Fahrbericht
Der Disco bietet vom vornehm eleganten Boulevardkreuzer bis zum Geländerüpel, vom bequemen mit allerlei Annehmlichkeiten ausgestatteten Siebensitzer bis zum Lastesel alle Variationen an.
Angetrieben wird der Disco vom bekannten V6 Biturbo Commonraildiesel, der hier allerdings zugunsten eines besseren Drehmomentverlaufs mit bis zu 440 Nm, auf 190 PS reduziert wird, dennoch genug um die Fuhre mit einem Leergewicht von über 2,5 Tonnen auf 180 Km/h zu treiben. Denn obligatorischen Sprint von 0 auf 100 Km/h erledigt er in der Automatikversion in 12,6 Sekunden. Der durch seine drei Glasdächer mit Sonnenschutzrollo , das vordere ist zugleich als Hub-Schiebedach ausgeführt, sehr helle Innenraum überrascht mit exklusivem und noblem Ambiente. Weit weg von der Rustikalität vergangener Modelle. Feines Leder umspannt die ausgezeichneten Sitze, beide Vordersitze sind elektrisch einstellbar und wirklich „saubequem“. Die Seitenführung ist da, aber weder aufdringlich noch einengend. Auch sonst sorgt der Disco für Freude fürs Auge und die tastenden Finger. Die Bedienung ist klar und übersichtlich, Instrumente sind gut ablesbar. Reichlich Ablagen und eine kühlbare Mittelarmbox halten die Getränkesituation an Bord sehr gut am Laufen. Der Zugang zum Disco wird durch die bei Luftfederung mögliche Absenkung auf das Einstiegsniveau erheblich leichter.
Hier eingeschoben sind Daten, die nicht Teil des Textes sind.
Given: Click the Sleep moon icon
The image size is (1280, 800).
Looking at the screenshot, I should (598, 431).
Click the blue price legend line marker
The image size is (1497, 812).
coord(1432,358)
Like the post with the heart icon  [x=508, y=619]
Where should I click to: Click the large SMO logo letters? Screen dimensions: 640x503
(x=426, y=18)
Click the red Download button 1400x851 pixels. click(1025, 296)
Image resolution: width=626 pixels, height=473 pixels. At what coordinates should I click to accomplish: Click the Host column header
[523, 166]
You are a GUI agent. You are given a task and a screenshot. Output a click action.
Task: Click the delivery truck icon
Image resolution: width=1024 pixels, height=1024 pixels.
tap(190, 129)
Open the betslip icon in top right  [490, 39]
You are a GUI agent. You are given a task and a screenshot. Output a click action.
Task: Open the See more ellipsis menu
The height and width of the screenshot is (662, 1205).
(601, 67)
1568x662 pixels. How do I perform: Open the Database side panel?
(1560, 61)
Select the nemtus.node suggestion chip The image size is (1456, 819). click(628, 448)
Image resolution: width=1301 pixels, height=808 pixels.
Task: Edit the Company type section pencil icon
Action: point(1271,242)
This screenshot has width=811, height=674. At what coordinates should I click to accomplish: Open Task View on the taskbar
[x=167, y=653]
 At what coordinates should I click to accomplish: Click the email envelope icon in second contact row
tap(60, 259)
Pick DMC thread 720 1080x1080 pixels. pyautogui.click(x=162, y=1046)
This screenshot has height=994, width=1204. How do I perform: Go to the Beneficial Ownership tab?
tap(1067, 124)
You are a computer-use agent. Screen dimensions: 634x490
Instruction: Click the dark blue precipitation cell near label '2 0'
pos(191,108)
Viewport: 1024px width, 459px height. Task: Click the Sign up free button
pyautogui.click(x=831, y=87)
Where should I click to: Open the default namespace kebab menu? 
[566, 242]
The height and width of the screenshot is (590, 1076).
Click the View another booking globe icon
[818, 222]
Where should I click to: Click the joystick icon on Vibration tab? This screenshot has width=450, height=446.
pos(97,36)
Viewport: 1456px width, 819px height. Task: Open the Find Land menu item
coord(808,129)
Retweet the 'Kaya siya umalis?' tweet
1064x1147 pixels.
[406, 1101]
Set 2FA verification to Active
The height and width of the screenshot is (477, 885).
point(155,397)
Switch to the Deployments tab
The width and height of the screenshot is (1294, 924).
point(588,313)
Etwas daneben sind die Schlösser für die Gurte auf der Rückbank. Sie verschwinden in einer Vertiefung. Dies ermöglicht zwar ein bequemes „durchrutschen“ auf den mittleren Sitz, holt man aber die Gurtschlösser hervor, schnappen diese beim Loslassen wieder zurück. Dies führ dazu, dass so manche Mutter beim Verstauen der Sprösslinge im Kindersitz denselben in blumenreicher Sprache die Tücken der Technik zu Gehör bringt. Sollte man eventuell mal drüber nachdenken, hier eine Position hinzuzufügen die ein Festhalten des Schlosses erübrigt.
Sonst aber gab der Disco wenig Anlass zur Kritik. Er fährt sich leicht und easy, eher wie eine Limousine als wie ein Geländewagen. Dank der weit vorne angeordneten Vorderräder lenkt der Disco willig und behände ein, folgt dann unbeirrbar seinem Kurs. Das Luftfederfahrwerk schluckt gut die Unbilden der Straße weg, ohne dabei schwammig zu wirken.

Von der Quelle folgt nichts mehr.